■ **WHAT YOU WILL DO**
The listing beneath should be written out in full, exactly as shown.

++++

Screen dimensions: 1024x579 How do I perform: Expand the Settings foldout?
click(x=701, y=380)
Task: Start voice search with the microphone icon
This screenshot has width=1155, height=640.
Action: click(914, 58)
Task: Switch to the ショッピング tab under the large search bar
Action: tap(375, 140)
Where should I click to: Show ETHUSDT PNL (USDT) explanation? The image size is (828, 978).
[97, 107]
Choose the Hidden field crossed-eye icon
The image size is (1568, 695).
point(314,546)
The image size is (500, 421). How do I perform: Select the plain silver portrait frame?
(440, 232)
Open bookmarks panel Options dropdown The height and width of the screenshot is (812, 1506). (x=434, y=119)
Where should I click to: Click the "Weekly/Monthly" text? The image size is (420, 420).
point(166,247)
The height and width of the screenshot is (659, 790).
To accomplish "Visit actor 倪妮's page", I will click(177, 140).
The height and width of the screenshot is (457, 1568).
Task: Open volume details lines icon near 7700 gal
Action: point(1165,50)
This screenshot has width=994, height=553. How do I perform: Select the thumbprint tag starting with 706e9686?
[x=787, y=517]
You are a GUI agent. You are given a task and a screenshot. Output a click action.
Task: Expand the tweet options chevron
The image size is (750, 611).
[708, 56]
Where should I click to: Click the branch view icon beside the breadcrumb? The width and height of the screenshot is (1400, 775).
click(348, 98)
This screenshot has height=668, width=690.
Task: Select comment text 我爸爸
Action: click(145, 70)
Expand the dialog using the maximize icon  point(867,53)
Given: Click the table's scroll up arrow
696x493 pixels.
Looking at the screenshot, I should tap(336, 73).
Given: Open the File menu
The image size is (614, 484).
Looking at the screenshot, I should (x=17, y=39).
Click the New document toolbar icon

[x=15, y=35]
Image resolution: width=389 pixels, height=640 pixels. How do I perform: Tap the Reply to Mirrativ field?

++++

■ **WRITTEN RESPONSE**
Screen dimensions: 1024x579 How do I perform: Expand the Settings foldout?
click(x=701, y=380)
Task: Start voice search with the microphone icon
This screenshot has width=1155, height=640.
Action: click(914, 58)
Task: Switch to the ショッピング tab under the large search bar
Action: tap(375, 140)
Where should I click to: Show ETHUSDT PNL (USDT) explanation? The image size is (828, 978).
[97, 107]
Choose the Hidden field crossed-eye icon
The image size is (1568, 695).
point(314,546)
The image size is (500, 421). How do I perform: Select the plain silver portrait frame?
(440, 232)
Open bookmarks panel Options dropdown The height and width of the screenshot is (812, 1506). (x=434, y=119)
Where should I click to: Click the "Weekly/Monthly" text? The image size is (420, 420).
point(166,247)
The height and width of the screenshot is (659, 790).
To accomplish "Visit actor 倪妮's page", I will click(177, 140).
The height and width of the screenshot is (457, 1568).
Task: Open volume details lines icon near 7700 gal
Action: point(1165,50)
This screenshot has width=994, height=553. How do I perform: Select the thumbprint tag starting with 706e9686?
[x=787, y=517]
You are a GUI agent. You are given a task and a screenshot. Output a click action.
Task: Expand the tweet options chevron
The image size is (750, 611).
[708, 56]
Where should I click to: Click the branch view icon beside the breadcrumb? The width and height of the screenshot is (1400, 775).
click(348, 98)
This screenshot has height=668, width=690.
Task: Select comment text 我爸爸
Action: click(145, 70)
Expand the dialog using the maximize icon  point(867,53)
Given: Click the table's scroll up arrow
696x493 pixels.
Looking at the screenshot, I should tap(336, 73).
Given: Open the File menu
The image size is (614, 484).
Looking at the screenshot, I should (x=17, y=39).
Click the New document toolbar icon

[x=15, y=35]
Image resolution: width=389 pixels, height=640 pixels. How do I perform: Tap the Reply to Mirrativ field?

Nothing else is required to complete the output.